▸ EXTRACTED RECORDS
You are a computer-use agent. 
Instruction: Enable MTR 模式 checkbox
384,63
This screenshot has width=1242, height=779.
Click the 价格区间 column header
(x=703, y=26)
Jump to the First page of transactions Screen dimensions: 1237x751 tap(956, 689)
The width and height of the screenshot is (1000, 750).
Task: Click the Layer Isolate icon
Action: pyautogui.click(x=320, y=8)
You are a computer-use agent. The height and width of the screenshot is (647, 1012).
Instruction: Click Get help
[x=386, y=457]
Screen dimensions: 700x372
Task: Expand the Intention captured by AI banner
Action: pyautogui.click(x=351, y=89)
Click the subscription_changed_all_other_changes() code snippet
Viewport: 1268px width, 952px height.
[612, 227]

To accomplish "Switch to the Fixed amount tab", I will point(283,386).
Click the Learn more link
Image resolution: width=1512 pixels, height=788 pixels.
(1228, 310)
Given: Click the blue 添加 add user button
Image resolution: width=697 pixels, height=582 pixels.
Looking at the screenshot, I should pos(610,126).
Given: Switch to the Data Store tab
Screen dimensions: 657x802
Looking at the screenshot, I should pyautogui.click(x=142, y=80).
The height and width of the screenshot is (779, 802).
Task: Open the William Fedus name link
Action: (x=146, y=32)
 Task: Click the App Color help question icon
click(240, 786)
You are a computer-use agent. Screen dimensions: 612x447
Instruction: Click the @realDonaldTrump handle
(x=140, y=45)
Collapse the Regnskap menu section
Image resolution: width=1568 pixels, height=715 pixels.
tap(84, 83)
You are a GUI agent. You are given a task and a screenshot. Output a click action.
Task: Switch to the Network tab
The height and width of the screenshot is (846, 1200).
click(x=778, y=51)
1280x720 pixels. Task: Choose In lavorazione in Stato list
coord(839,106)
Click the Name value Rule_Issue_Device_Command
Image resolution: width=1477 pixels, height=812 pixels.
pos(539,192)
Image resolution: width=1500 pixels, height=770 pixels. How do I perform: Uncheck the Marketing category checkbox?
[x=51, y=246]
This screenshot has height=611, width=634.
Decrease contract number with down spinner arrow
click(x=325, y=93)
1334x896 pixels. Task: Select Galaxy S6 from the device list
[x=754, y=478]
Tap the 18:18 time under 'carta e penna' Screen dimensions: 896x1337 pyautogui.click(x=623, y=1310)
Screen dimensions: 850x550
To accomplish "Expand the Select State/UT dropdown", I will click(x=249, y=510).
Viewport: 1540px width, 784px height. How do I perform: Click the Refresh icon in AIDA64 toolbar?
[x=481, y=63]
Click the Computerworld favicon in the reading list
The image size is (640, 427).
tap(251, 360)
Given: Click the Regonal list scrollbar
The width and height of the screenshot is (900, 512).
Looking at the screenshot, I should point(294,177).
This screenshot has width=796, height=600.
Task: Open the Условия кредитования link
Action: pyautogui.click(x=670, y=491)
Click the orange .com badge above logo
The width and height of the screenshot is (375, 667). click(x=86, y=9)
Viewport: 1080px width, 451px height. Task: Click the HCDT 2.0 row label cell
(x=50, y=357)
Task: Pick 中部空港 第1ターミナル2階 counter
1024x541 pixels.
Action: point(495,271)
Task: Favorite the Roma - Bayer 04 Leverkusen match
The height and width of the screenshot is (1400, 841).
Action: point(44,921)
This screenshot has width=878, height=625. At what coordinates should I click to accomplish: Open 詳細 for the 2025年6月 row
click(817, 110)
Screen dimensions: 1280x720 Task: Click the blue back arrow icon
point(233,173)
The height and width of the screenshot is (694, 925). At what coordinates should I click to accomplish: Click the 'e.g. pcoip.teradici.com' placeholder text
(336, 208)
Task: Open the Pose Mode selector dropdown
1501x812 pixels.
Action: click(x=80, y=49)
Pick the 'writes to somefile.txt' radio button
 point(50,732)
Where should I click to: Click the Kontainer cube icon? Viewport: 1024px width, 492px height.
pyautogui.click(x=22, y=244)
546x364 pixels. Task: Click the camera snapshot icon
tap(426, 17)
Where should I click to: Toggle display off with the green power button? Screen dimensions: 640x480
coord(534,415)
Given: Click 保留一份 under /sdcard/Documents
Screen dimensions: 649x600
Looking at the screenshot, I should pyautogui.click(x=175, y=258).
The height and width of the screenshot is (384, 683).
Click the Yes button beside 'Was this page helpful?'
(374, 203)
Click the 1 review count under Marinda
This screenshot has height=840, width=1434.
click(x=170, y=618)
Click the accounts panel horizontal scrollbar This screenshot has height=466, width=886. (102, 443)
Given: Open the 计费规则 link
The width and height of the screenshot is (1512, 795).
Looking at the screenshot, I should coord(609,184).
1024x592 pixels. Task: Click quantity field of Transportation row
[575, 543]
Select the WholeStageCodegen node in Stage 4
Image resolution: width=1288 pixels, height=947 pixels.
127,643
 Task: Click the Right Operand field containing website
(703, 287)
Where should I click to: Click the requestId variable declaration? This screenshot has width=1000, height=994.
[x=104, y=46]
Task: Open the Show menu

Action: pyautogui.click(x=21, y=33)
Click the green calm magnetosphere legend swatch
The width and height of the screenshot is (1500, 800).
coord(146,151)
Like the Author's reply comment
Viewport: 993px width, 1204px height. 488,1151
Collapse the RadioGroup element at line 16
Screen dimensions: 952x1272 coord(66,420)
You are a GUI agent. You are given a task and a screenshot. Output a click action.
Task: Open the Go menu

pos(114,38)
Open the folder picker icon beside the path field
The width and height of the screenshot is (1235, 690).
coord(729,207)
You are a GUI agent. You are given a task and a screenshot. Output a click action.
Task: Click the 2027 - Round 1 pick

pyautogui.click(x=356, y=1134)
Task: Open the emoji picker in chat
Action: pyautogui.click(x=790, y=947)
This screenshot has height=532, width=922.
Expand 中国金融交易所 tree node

▸ DIRECTIONS
Give back exactly the lines above, from the line containing "Decrease contract number" through the line containing "Given: Click the Regonal list scrollbar", with both end lines and nothing more.

▸ COMPLETED EXERCISE
Decrease contract number with down spinner arrow
click(x=325, y=93)
1334x896 pixels. Task: Select Galaxy S6 from the device list
[x=754, y=478]
Tap the 18:18 time under 'carta e penna' Screen dimensions: 896x1337 pyautogui.click(x=623, y=1310)
Screen dimensions: 850x550
To accomplish "Expand the Select State/UT dropdown", I will click(x=249, y=510).
Viewport: 1540px width, 784px height. How do I perform: Click the Refresh icon in AIDA64 toolbar?
[x=481, y=63]
Click the Computerworld favicon in the reading list
The image size is (640, 427).
tap(251, 360)
Given: Click the Regonal list scrollbar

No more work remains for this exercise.